M. Bahniuk ayant refusé de retirer volontairement son grief dans le dossier de la Commission 566-34-1413, l’arbitre de grief a rejeté la demande de l’employeur visant à rejeter le grief de façon sommaire, pour l’instant.

La décision écrite de l’arbitre de grief sur la question susmentionnée sera communiquée aux parties en temps voulu.

[Nota : La date de la téléconférence consignée dans le dossier de la Commission est erronée. La téléconférence s’est tenue le 12 mai 2009.]

31 La présente décision porte exclusivement sur les arguments reçus à propos de cette question préliminaire et sur la décision que j’ai rendue.

IV. Résumé de l’argumentation

32 La position de l’employeur est résumée au paragraphe 3 de ses arguments datés du 6 février 2009, qui est libellé comme suit :

[Traduction]

Comme il est indiqué ci-après, l’employeur estime que, vu la nature des mesures correctives demandées, plus particulièrement la tenue d’une enquête pour faire la lumière sur les allégations de harcèlement et le paiement des honoraires d’un avocat par l’État, M. Bahniuk demande une réparation qui déborde le cadre de la compétence de la CRTFP. De plus, il ressort clairement des mesures correctives demandées que l’arbitre de grief n’est pas saisi à bon droit de la présente affaire puisqu’elle ne coïncide pas avec les paramètres de l’article 209 de la Loi sur les relations de travail dans la fonction publique (la « Loi »).
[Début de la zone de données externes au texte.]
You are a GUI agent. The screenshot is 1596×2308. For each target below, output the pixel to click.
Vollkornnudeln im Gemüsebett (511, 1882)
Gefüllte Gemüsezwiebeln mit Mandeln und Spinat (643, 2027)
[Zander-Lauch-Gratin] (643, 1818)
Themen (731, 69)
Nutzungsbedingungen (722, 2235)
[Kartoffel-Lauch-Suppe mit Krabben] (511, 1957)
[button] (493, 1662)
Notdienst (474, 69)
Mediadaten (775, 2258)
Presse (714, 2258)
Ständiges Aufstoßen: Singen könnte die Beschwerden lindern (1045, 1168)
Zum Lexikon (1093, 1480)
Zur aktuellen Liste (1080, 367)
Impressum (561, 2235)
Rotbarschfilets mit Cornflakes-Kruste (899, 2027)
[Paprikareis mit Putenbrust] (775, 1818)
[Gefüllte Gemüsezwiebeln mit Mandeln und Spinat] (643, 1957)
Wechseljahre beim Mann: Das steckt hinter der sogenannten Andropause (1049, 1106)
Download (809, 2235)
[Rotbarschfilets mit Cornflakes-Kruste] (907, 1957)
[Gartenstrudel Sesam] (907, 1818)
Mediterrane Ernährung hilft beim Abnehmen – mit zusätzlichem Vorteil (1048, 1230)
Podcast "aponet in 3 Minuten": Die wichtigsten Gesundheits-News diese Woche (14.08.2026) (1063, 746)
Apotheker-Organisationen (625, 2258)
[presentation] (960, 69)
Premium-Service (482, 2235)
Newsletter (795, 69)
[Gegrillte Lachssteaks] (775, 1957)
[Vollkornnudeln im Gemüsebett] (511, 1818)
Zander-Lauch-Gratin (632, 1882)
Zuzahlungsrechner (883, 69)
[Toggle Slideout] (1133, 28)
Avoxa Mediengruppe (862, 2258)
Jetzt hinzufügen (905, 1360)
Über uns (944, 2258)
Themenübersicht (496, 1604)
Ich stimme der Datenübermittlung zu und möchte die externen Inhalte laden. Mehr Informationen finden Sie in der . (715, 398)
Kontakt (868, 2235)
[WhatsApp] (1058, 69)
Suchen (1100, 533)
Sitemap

33 L’avocat de l’employeur soutient que le fonctionnaire sollicite, dans la description de son grief, l’examen de la mesure disciplinaire qui lui a été imposée — la suspension d’une journée —, et que cela m’autoriserait d’ordinaire à trancher le grief en vertu de l’alinéa 209(1)b) de la Loi. Seulement, je ne peux pas trancher le grief dans ce cas-ci parce qu’il ressort clairement des mesures correctives demandées que le grief ne porte pas essentiellement sur une mesure disciplinaire. L’employeur avance que le grief porte principalement sur une série d’« événements » continus mettant en cause le fonctionnaire et qu’il s’agit, en essence, d’une plainte de harcèlement. Il s’ensuit, soutient l’employeur, que je n’ai pas compétence pour instruire la cause.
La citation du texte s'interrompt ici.